▶ EXERCISE INSTRUCTIONS: Give back all of the data unchanged. Keep every word as it is.

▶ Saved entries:
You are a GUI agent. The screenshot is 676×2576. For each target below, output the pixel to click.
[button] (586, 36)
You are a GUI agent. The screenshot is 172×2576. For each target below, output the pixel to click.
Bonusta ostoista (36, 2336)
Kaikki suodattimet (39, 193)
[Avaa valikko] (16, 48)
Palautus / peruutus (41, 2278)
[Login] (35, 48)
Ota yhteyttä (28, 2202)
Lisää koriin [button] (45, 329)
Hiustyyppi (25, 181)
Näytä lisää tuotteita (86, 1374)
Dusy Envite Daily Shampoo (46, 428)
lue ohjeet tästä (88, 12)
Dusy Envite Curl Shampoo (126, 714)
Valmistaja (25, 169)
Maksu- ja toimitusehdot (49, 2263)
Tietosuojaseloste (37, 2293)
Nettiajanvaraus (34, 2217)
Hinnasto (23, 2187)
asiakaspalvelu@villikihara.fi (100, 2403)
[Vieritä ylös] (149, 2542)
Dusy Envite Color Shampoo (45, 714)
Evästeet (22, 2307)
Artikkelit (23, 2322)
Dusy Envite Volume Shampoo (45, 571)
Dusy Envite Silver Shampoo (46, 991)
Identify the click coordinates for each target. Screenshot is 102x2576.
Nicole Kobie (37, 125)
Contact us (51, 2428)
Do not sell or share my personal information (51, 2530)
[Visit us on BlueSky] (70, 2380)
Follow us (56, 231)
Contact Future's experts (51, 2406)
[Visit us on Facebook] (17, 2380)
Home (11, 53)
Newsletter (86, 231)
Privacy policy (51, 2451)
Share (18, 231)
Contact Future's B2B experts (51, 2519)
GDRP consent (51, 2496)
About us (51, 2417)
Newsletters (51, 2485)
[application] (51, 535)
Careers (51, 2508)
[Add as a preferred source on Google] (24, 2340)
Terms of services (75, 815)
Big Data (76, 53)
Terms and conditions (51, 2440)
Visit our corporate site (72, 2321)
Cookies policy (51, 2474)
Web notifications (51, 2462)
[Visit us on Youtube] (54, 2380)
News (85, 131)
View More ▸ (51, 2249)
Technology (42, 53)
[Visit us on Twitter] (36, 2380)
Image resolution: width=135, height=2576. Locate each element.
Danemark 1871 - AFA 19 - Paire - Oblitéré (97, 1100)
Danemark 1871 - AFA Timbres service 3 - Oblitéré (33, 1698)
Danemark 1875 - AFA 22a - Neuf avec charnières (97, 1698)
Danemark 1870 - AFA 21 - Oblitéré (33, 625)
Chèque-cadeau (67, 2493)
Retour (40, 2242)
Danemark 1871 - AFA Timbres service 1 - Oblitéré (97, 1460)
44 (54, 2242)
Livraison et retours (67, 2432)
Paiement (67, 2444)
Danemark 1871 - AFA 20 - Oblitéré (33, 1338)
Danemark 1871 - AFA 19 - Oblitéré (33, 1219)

▶ RESULT OF THIS EXERCISE:
You are a GUI agent. The screenshot is 676×2576. For each target below, output the pixel to click.
[button] (586, 36)
You are a GUI agent. The screenshot is 172×2576. For each target below, output the pixel to click.
Bonusta ostoista (36, 2336)
Kaikki suodattimet (39, 193)
[Avaa valikko] (16, 48)
Palautus / peruutus (41, 2278)
[Login] (35, 48)
Ota yhteyttä (28, 2202)
Lisää koriin [button] (45, 329)
Hiustyyppi (25, 181)
Näytä lisää tuotteita (86, 1374)
Dusy Envite Daily Shampoo (46, 428)
lue ohjeet tästä (88, 12)
Dusy Envite Curl Shampoo (126, 714)
Valmistaja (25, 169)
Maksu- ja toimitusehdot (49, 2263)
Tietosuojaseloste (37, 2293)
Nettiajanvaraus (34, 2217)
Hinnasto (23, 2187)
asiakaspalvelu@villikihara.fi (100, 2403)
[Vieritä ylös] (149, 2542)
Dusy Envite Color Shampoo (45, 714)
Evästeet (22, 2307)
Artikkelit (23, 2322)
Dusy Envite Volume Shampoo (45, 571)
Dusy Envite Silver Shampoo (46, 991)
Identify the click coordinates for each target. Screenshot is 102x2576.
Nicole Kobie (37, 125)
Contact us (51, 2428)
Do not sell or share my personal information (51, 2530)
[Visit us on BlueSky] (70, 2380)
Follow us (56, 231)
Contact Future's experts (51, 2406)
[Visit us on Facebook] (17, 2380)
Home (11, 53)
Newsletter (86, 231)
Privacy policy (51, 2451)
Share (18, 231)
Contact Future's B2B experts (51, 2519)
GDRP consent (51, 2496)
About us (51, 2417)
Newsletters (51, 2485)
[application] (51, 535)
Careers (51, 2508)
[Add as a preferred source on Google] (24, 2340)
Terms of services (75, 815)
Big Data (76, 53)
Terms and conditions (51, 2440)
Visit our corporate site (72, 2321)
Cookies policy (51, 2474)
Web notifications (51, 2462)
[Visit us on Youtube] (54, 2380)
News (85, 131)
View More ▸ (51, 2249)
Technology (42, 53)
[Visit us on Twitter] (36, 2380)
Image resolution: width=135, height=2576. Locate each element.
Danemark 1871 - AFA 19 - Paire - Oblitéré (97, 1100)
Danemark 1871 - AFA Timbres service 3 - Oblitéré (33, 1698)
Danemark 1875 - AFA 22a - Neuf avec charnières (97, 1698)
Danemark 1870 - AFA 21 - Oblitéré (33, 625)
Chèque-cadeau (67, 2493)
Retour (40, 2242)
Danemark 1871 - AFA Timbres service 1 - Oblitéré (97, 1460)
44 (54, 2242)
Livraison et retours (67, 2432)
Paiement (67, 2444)
Danemark 1871 - AFA 20 - Oblitéré (33, 1338)
Danemark 1871 - AFA 19 - Oblitéré (33, 1219)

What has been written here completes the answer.